Allow me to introduce three very cool tools… alt.thesaurus!

Synonym Finder

Synonym Finder is a bare-bones search-and-results engine. In a word: utilitarian. Your menu choices: Synonyms, Antonyms, or Definitions will return the basic information you seek.

Search BORING, for example, and Synonym Finder offers nine synonyms (for the meaning we are interested in), and offers the definition and usage examples: 

Ho hum — a ho-hum speaker who couldn’t capture their attention

Synonym Finder offers one unique tidbit I didn’t find with the other tools: Hypernyms (which I had to look up).

A hypernym is a word that is more generic than a given word. and while hypernyms might be interesting to us word geeks, I’m not sure, as a writer, you want to go with a word that is more generic/ordinary/boring than the word you started with.)

Back to our Synonym Finder example:

Hypernym (for BORING) — uninteresting.

But wait! There’s another intriguing surprise from Synonym Finder.

* **DATA SUPPLIED**
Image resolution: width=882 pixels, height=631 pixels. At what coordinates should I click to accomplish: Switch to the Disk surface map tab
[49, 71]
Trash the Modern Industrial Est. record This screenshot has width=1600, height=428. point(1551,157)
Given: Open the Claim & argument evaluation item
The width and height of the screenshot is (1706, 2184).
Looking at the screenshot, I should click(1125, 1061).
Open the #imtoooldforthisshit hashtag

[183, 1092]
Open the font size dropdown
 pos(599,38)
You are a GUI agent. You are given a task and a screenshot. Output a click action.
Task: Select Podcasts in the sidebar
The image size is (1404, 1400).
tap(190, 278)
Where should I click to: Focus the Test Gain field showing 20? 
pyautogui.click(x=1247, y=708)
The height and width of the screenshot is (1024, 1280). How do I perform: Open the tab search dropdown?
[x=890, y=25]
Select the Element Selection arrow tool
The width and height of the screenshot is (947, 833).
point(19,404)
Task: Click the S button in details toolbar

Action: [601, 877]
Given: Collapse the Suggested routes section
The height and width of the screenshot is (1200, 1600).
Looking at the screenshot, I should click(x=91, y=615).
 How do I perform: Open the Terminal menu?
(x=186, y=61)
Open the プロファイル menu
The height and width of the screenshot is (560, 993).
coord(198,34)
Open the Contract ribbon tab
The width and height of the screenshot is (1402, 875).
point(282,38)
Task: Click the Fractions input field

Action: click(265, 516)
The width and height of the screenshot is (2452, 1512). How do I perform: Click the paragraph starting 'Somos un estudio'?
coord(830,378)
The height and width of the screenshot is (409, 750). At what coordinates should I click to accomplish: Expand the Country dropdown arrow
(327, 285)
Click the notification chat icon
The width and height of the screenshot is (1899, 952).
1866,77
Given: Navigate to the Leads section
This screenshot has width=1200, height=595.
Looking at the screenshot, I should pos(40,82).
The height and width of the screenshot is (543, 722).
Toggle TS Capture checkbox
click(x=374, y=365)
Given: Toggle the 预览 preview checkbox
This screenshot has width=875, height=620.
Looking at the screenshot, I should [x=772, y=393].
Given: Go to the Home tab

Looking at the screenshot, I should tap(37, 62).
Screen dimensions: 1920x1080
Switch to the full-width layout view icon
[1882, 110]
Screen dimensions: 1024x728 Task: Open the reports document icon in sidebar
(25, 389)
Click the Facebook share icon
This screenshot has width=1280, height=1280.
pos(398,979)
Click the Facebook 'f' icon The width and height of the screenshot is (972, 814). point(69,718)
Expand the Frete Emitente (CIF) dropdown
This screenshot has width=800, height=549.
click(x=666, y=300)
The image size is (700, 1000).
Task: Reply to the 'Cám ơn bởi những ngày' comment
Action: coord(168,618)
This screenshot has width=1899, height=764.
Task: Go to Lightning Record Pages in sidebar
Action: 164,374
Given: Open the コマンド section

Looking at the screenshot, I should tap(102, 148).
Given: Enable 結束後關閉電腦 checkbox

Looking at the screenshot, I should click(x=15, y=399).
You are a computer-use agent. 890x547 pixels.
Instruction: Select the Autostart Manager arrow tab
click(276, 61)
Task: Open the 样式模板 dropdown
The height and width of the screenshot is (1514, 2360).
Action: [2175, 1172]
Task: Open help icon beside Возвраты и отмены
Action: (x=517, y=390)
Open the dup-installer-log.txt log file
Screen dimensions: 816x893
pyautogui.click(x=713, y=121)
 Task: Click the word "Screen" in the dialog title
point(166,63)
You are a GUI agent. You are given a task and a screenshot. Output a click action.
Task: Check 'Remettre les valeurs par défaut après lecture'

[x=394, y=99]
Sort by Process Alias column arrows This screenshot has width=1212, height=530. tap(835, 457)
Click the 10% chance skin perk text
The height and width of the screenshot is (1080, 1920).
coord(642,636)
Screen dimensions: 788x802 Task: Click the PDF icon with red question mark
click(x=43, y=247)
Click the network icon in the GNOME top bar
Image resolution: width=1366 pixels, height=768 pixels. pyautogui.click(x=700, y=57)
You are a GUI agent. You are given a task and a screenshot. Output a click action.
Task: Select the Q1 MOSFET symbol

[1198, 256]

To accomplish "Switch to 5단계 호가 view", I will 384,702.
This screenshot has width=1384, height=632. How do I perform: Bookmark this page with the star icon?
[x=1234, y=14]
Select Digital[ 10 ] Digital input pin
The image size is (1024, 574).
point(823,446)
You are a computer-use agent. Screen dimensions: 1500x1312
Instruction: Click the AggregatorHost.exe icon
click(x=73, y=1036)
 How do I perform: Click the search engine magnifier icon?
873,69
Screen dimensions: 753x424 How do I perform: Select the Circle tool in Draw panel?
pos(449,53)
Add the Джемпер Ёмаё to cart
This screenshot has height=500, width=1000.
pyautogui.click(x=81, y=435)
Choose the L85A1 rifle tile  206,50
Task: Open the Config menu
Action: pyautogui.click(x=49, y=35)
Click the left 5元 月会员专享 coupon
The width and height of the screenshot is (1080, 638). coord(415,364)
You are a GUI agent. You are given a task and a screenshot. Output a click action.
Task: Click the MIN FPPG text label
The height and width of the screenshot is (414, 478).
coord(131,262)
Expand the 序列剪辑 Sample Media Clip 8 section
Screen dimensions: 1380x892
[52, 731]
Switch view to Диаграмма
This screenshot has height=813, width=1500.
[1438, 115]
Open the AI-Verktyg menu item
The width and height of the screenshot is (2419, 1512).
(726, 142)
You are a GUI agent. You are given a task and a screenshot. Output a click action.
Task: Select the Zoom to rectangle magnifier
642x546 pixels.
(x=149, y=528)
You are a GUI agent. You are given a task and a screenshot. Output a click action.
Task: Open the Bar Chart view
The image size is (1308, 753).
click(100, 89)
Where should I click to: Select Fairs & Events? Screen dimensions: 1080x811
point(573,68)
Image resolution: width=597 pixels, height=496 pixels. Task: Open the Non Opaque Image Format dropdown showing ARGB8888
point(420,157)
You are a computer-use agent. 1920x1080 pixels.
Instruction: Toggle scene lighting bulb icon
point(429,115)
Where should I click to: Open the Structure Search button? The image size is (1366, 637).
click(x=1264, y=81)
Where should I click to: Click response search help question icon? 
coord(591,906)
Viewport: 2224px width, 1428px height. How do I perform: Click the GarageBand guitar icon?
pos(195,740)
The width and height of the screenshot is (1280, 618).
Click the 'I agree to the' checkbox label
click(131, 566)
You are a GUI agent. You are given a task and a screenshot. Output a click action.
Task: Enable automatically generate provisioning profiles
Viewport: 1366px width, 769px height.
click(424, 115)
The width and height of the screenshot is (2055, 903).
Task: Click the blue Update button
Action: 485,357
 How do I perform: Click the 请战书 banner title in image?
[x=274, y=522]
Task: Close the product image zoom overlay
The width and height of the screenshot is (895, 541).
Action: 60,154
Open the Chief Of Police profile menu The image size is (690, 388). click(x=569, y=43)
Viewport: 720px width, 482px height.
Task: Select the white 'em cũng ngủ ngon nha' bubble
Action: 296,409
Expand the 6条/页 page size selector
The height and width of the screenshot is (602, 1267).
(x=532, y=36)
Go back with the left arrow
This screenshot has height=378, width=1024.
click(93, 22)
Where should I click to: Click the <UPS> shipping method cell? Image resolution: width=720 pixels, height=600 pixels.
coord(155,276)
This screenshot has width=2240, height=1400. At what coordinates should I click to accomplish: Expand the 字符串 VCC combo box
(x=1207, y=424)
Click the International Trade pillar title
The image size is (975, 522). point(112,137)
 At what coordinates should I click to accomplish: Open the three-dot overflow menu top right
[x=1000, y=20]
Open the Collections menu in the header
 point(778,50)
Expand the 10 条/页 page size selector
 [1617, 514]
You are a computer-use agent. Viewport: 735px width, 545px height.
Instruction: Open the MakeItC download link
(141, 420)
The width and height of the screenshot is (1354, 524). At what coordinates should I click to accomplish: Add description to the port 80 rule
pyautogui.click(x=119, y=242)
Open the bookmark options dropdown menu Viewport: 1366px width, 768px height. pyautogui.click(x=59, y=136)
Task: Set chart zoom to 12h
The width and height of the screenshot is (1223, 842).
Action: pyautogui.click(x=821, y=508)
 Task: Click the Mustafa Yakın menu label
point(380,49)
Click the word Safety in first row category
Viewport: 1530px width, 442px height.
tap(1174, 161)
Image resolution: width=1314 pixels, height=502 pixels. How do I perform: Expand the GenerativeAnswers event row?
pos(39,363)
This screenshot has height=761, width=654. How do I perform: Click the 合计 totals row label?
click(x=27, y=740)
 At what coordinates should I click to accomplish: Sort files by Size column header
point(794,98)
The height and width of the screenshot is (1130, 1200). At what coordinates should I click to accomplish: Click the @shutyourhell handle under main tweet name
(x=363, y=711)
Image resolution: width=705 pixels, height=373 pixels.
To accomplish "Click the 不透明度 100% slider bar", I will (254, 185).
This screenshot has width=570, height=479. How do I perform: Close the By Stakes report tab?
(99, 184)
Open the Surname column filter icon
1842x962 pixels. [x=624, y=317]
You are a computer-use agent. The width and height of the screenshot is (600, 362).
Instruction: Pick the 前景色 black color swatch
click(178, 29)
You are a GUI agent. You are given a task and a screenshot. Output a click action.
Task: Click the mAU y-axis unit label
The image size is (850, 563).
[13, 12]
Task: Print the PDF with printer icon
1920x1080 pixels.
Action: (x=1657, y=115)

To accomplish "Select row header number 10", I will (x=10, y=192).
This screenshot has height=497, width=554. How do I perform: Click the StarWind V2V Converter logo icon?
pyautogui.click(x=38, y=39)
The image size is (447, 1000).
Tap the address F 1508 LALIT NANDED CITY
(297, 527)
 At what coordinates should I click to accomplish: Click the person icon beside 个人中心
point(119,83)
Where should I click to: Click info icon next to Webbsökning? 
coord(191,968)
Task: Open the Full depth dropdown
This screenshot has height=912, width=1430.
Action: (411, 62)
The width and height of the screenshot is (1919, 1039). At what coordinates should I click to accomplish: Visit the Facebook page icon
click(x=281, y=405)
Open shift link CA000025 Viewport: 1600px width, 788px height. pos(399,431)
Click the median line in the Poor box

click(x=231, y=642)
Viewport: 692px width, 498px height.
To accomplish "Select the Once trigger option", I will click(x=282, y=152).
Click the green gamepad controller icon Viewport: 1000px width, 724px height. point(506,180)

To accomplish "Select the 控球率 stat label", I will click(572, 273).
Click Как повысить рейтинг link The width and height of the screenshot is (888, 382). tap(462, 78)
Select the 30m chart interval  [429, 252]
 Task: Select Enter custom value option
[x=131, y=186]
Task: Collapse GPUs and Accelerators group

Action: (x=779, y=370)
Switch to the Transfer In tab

* **DESCRIPTION OF THE TASK**
Reproduce the part of the thesaurus-tools text that opens with the words containing "Ho hum — a ho-hum" and closes with "BORING) — uninteresting.", putting "word lovers" in place of "word geeks".

* **COMPLETE ANSWER**
Ho hum — a ho-hum speaker who couldn’t capture their attention

Synonym Finder offers one unique tidbit I didn’t find with the other tools: Hypernyms (which I had to look up).

A hypernym is a word that is more generic than a given word. and while hypernyms might be interesting to us word lovers, I’m not sure, as a writer, you want to go with a word that is more generic/ordinary/boring than the word you started with.)

Back to our Synonym Finder example:

Hypernym (for BORING) — uninteresting.